• WORK TO DO:
Reproduce the items beginning at the line that contains "Where should I click to: Open" and stopping after the line that contains "click(x=744, y=260)", with the requests included. Rescale every click coordinate in the answers by multiplying it by 1.65 and rounding to a whole number, with halves rounded up.

** START PROVIDED INFORMATION **

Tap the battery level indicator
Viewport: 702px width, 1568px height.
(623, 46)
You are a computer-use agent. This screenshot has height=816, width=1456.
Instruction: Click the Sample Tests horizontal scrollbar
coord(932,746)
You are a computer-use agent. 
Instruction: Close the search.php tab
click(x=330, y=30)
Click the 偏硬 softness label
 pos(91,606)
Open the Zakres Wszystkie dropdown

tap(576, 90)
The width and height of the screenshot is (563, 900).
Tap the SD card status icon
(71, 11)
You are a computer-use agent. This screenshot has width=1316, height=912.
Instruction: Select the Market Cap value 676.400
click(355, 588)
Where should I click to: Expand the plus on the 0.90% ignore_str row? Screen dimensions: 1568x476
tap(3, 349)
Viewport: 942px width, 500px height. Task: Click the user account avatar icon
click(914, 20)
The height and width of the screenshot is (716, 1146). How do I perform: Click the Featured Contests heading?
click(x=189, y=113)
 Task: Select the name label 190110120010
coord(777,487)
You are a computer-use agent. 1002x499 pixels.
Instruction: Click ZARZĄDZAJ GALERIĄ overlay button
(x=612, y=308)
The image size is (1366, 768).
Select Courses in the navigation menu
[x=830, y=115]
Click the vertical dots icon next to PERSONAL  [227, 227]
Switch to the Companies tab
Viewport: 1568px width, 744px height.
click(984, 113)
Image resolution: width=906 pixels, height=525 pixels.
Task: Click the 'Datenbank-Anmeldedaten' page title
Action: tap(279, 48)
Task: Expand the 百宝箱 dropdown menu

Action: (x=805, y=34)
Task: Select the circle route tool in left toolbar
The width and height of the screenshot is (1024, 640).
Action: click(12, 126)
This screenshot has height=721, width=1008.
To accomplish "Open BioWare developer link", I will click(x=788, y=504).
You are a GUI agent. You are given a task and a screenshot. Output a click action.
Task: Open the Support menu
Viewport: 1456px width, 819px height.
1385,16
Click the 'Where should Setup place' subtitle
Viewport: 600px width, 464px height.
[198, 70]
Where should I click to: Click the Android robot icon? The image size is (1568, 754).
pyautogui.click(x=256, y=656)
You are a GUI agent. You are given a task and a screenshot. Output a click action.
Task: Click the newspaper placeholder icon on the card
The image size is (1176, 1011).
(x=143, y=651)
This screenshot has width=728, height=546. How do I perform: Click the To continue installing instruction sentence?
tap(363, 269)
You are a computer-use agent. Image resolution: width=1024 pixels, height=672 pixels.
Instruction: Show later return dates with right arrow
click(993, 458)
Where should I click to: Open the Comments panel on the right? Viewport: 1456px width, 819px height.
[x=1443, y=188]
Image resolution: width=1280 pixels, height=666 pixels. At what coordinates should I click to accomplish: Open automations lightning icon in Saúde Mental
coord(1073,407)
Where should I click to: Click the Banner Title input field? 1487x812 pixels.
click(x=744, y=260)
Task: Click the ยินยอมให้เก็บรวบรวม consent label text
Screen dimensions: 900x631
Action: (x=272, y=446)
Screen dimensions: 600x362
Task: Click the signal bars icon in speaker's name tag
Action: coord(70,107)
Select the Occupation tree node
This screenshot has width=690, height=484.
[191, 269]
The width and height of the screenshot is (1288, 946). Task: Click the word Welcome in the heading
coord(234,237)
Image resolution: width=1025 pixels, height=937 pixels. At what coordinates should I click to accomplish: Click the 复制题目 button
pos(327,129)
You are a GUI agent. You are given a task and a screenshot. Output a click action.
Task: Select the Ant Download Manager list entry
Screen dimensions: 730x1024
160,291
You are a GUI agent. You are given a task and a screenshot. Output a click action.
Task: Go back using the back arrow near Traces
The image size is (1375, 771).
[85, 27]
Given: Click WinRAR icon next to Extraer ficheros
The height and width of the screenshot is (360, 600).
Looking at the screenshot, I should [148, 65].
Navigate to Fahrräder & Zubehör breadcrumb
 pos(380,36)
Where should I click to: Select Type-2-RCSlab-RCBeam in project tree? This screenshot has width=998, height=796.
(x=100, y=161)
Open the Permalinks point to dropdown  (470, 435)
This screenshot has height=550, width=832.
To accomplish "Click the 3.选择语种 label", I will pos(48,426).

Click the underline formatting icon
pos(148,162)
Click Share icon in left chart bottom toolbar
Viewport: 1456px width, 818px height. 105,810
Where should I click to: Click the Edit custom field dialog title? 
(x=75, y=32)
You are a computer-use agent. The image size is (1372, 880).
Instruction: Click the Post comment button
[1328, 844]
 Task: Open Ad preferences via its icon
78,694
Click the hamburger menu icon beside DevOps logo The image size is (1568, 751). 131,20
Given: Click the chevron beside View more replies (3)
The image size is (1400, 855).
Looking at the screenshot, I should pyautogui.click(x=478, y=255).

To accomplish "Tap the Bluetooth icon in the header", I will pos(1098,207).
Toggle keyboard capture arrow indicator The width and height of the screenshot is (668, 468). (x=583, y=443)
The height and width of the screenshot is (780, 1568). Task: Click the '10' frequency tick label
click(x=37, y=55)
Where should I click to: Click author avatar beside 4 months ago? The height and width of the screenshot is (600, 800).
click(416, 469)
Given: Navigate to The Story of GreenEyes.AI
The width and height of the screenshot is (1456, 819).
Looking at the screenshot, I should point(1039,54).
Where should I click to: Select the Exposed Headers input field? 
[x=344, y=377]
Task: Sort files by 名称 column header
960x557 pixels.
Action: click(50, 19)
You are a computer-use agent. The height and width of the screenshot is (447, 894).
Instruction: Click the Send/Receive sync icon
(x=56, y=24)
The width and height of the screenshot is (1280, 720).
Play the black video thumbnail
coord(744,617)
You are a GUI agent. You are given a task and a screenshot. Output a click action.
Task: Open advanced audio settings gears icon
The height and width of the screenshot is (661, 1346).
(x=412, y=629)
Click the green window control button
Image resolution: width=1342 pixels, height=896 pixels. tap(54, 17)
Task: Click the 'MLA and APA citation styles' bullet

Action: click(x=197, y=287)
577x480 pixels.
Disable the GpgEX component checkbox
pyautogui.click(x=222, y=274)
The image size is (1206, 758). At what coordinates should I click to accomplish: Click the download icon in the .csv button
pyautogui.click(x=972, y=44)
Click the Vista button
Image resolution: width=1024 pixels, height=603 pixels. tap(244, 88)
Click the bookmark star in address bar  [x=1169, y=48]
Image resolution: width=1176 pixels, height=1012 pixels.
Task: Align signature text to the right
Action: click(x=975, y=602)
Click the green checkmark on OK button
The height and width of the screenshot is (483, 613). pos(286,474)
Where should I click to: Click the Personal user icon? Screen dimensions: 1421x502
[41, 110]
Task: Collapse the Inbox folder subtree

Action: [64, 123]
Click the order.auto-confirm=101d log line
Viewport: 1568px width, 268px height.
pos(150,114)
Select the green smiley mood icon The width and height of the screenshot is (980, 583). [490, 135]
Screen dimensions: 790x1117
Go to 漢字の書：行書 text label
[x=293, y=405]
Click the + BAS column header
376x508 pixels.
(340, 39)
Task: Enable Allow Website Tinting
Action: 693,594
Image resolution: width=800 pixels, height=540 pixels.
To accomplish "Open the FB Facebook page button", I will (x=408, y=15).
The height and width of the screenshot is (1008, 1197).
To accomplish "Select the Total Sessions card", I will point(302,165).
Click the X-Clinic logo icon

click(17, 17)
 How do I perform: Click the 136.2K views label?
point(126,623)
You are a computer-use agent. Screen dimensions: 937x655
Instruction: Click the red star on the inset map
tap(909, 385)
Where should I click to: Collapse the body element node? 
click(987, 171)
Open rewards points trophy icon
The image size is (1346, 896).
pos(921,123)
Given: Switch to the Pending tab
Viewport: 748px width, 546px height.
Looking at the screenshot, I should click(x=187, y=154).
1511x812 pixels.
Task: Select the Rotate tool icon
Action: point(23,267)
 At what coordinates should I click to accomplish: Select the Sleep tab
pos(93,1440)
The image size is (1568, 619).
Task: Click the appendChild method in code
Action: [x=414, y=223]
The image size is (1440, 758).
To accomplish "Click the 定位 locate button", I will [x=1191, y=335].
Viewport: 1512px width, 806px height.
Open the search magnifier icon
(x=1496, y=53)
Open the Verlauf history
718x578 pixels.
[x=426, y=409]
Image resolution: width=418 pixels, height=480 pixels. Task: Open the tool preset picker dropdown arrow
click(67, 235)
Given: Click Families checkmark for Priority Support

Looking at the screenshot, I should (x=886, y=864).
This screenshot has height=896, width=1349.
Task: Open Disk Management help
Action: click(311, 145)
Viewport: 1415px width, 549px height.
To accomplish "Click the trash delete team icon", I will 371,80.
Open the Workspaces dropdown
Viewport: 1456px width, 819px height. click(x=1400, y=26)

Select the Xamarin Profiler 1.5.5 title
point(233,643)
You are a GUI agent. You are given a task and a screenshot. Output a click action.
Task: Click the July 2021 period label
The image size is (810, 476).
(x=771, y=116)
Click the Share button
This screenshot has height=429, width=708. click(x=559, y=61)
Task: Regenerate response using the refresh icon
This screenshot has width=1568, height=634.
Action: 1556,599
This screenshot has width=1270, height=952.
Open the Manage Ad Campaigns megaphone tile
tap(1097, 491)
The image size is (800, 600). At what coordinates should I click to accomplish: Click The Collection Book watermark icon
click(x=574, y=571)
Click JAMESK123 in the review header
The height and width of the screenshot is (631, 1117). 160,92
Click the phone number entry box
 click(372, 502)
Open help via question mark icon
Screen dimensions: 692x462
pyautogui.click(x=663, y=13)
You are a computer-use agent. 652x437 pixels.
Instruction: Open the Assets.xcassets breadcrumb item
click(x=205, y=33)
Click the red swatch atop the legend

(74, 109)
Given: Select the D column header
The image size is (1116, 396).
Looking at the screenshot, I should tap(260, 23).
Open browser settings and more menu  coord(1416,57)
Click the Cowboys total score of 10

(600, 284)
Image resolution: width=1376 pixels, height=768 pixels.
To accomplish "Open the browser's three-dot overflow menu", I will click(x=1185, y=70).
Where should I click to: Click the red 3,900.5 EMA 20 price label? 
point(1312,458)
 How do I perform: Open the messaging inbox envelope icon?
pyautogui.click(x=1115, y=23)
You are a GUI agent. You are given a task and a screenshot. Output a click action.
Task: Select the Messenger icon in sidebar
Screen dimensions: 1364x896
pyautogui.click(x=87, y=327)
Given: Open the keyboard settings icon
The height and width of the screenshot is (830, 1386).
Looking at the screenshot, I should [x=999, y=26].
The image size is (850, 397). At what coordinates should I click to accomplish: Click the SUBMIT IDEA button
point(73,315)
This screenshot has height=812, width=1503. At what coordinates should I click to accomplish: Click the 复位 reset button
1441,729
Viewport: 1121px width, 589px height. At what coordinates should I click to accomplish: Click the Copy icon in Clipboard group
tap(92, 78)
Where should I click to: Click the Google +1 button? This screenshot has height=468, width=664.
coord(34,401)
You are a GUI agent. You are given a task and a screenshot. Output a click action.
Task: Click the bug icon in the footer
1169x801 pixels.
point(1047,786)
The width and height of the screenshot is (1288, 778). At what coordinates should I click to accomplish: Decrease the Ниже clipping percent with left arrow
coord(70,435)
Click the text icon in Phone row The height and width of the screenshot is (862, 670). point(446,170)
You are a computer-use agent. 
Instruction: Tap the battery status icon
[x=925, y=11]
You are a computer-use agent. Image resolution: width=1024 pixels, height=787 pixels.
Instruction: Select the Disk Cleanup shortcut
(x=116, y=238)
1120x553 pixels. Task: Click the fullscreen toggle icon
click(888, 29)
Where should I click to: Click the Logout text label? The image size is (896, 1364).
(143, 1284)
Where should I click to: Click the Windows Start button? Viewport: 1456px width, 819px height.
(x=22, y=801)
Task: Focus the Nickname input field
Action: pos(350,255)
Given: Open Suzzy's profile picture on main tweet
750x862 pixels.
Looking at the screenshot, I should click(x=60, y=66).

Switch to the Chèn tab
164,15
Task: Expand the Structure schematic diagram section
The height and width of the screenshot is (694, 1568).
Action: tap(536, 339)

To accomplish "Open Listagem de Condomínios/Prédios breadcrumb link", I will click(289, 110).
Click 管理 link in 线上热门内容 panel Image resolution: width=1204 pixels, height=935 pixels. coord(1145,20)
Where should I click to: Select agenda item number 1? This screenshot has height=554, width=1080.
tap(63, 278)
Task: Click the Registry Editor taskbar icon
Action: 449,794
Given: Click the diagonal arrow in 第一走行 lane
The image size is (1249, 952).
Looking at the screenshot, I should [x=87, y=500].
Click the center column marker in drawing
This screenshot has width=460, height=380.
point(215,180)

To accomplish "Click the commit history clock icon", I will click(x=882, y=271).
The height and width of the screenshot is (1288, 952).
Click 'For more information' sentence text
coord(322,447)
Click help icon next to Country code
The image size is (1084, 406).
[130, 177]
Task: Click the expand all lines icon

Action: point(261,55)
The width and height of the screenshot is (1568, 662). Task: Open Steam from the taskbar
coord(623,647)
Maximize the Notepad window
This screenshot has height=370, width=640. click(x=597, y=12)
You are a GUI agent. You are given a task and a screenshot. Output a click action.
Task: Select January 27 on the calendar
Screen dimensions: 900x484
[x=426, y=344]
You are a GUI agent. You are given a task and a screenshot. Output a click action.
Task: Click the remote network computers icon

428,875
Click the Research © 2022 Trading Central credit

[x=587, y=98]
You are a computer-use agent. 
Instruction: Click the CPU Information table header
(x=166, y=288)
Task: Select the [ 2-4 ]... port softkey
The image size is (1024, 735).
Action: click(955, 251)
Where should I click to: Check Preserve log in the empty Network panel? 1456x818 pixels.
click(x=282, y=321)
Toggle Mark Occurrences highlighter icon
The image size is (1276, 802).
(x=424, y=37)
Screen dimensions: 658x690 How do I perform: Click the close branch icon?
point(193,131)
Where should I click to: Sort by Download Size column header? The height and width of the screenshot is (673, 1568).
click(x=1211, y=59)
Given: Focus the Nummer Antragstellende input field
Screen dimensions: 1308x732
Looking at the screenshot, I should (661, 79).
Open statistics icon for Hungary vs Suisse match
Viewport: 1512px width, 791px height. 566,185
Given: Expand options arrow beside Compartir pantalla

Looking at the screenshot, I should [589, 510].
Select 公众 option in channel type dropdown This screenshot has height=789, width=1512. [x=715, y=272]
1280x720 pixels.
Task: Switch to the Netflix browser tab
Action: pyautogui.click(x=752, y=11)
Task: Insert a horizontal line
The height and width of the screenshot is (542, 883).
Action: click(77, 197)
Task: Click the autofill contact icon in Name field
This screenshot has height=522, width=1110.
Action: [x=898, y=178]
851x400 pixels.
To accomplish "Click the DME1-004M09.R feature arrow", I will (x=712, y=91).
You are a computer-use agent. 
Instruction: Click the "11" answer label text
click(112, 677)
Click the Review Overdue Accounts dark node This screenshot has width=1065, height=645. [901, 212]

** END PROVIDED INFORMATION **

• WORKED SOLUTION:
Where should I click to: Open the Comments panel on the right? Viewport: 1456px width, 819px height.
[x=2381, y=310]
Image resolution: width=1280 pixels, height=666 pixels. At what coordinates should I click to accomplish: Open automations lightning icon in Saúde Mental
coord(1770,672)
Where should I click to: Click the Banner Title input field? 1487x812 pixels.
click(x=1228, y=429)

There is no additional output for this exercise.